**Excerpt provided**.
╔══

Troubleshoot Apache Cassandra timeout issue in Linux
Updated: Nov 6
Cassandra timeout during read query at consistency LocalQuorum (1 replica(s) responded over 2 required)
what does timeout mean in Cassandra cluster?
A read request reached the coordinator, which initially believed that there were enough live replicas to process it. But, for some reason, one or several replicas were too slow to answer within the predefined timeout (read_request_timeout_in_ms in cassandra.yaml), and the coordinator replied to the client with a READ_TIMEOUT error.
This could be due to a temporary overloading of these replicas, or even that they just failed or were turned off. During reads, Cassandra doesn’t request data from every replica to minimize internal network traffic; instead, some replicas are only asked for a checksum of the data. A read timeout may occur even if enough replicas responded to fulfill the consistency level, but only checksum responses were received (the method’s dataRetrieved parameter allow you to check if you’re in that situation).
If the policy rethrows the error, the user code will get a ReadTimeoutException.

╚══

**Information supplied**.
╔══

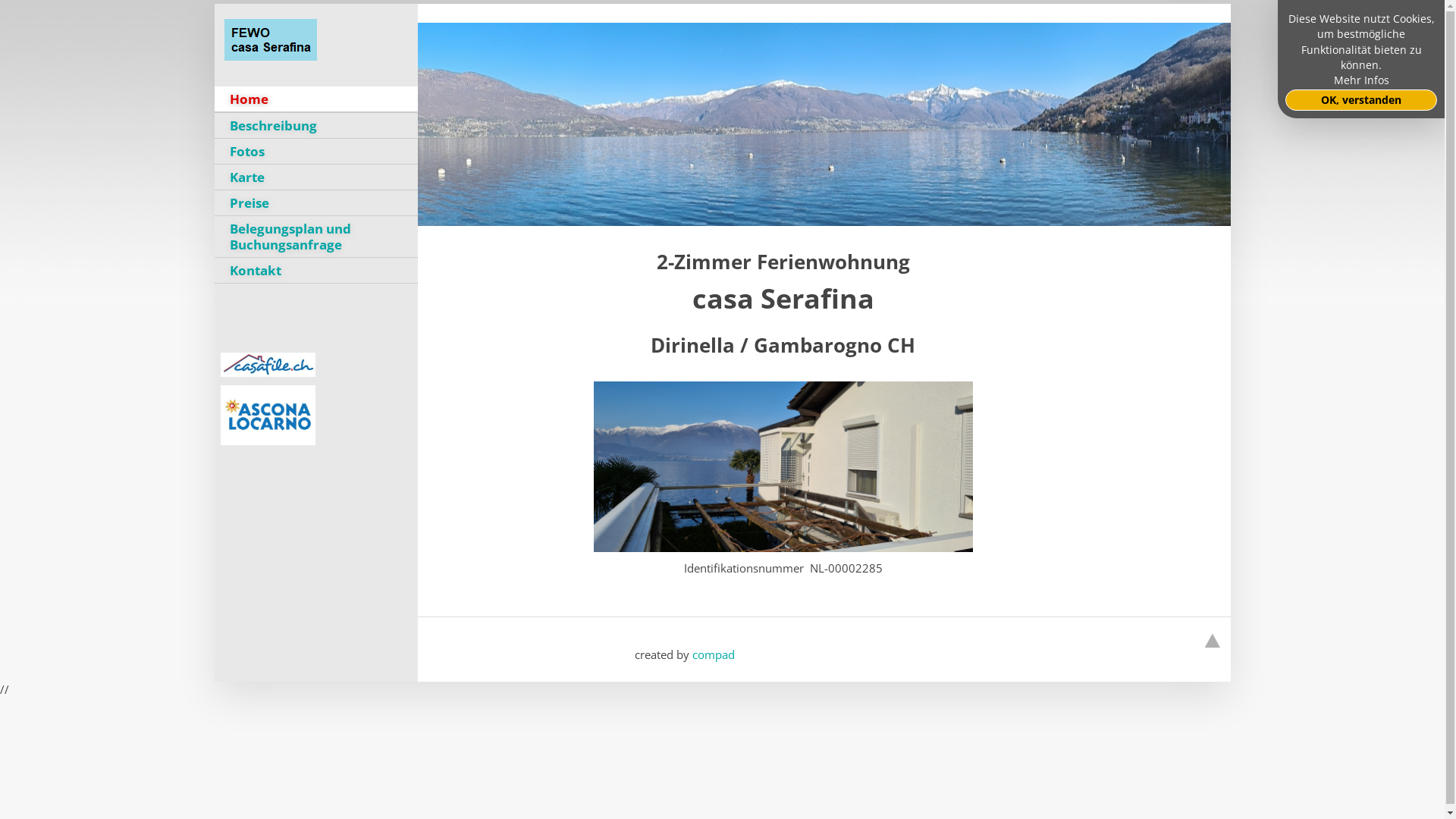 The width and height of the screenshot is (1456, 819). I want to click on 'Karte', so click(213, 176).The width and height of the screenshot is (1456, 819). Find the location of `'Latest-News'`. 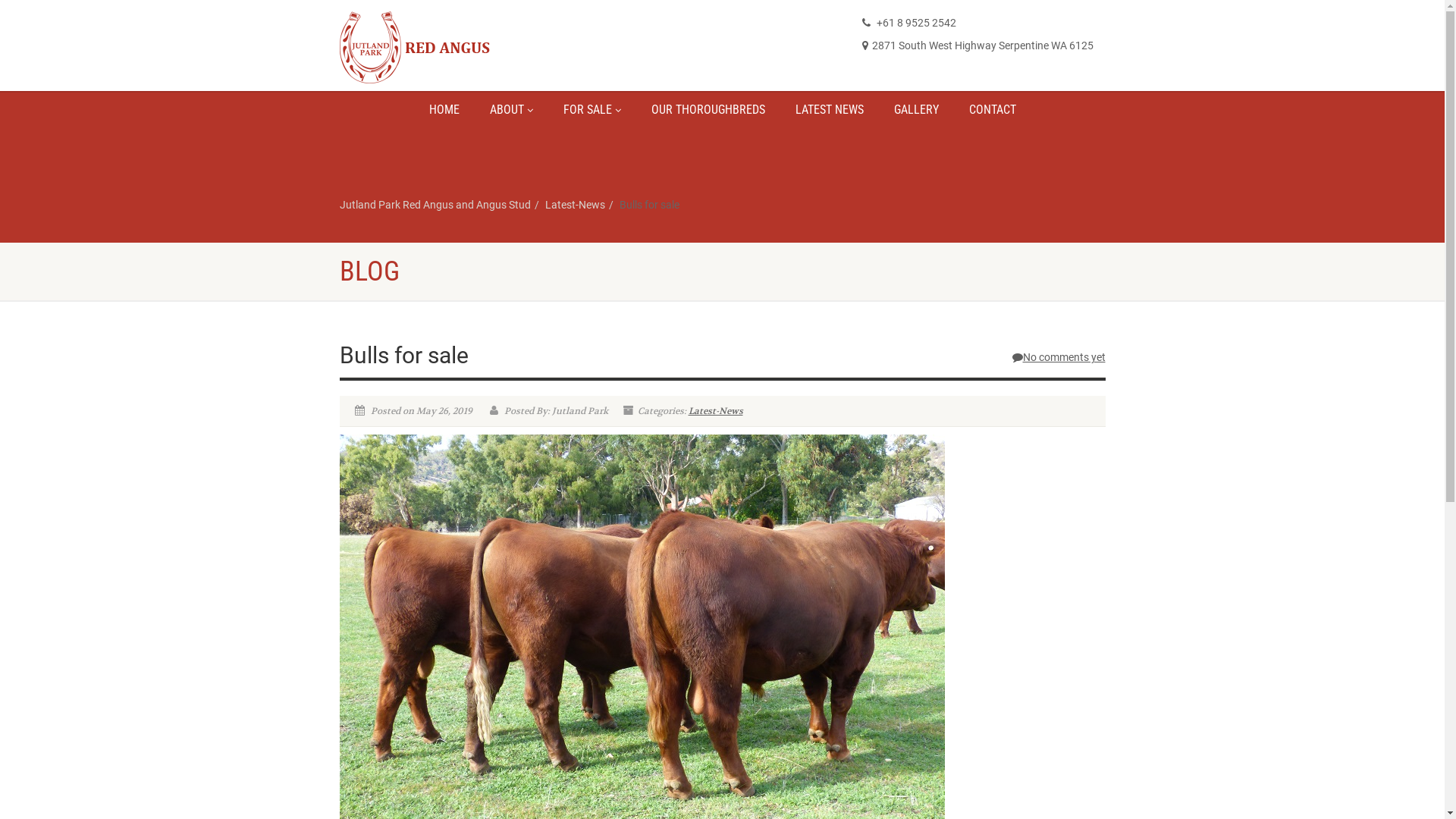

╚══

**Request 1**. Decide whether each statement agrees with the Cassandra read timeout page. Answer yes or no for each, and quote the deciding words from the page. (a) During reads, Cassandra requests the full data from every replica. (b) The read timeout is set by read_request_timeout_in_ms in cassandra.yaml. (c) A read timeout can happen even when enough replicas responded to meet the consistency level.
**Request 2**. Output the part of the Cassandra read timeout page that lies between "Troubleshoot Apache Cassandra" and "in Cassandra cluster?", inclusive, copied word for word.
**Request 3**. Continue the Cassandra read timeout page, starting after its last sentence.

**Written answer 1**.
(a) No: "Cassandra doesn’t request data from every replica to minimize internal network traffic"
(b) Yes: "within the predefined timeout (read_request_timeout_in_ms in cassandra.yaml)"
(c) Yes: "A read timeout may occur even if enough replicas responded to fulfill the consistency level, but only checksum responses were received"

**Written answer 2**.
Troubleshoot Apache Cassandra timeout issue in Linux
Updated: Nov 6
Cassandra timeout during read query at consistency LocalQuorum (1 replica(s) responded over 2 required)
what does timeout mean in Cassandra cluster?

**Written answer 3**.
How to fix timeout issue:
We got this problem in our env. It was mostly related to network. During the issue time, we can see that there was some ping packet loss. The interconnect network was impacted by this. So the Cassandra node had a read request timeout at that time. If there were more nodes which had network problem, that would impact the entire Cassandra cluster.
During the issue time, we also noticed that the tcp retransmission increased a lot. That also indicated that something was wrong at network level.
Actually, this issue happened many times but it lasted very short every time. We checked this with network team again and again. It turned out that the STP on switch side caused this problem.
In order to get a better Cassandra env, we setup some more monitors based on this problem. We use telegraf + influx db + granfa monitor our Cassandra cluster.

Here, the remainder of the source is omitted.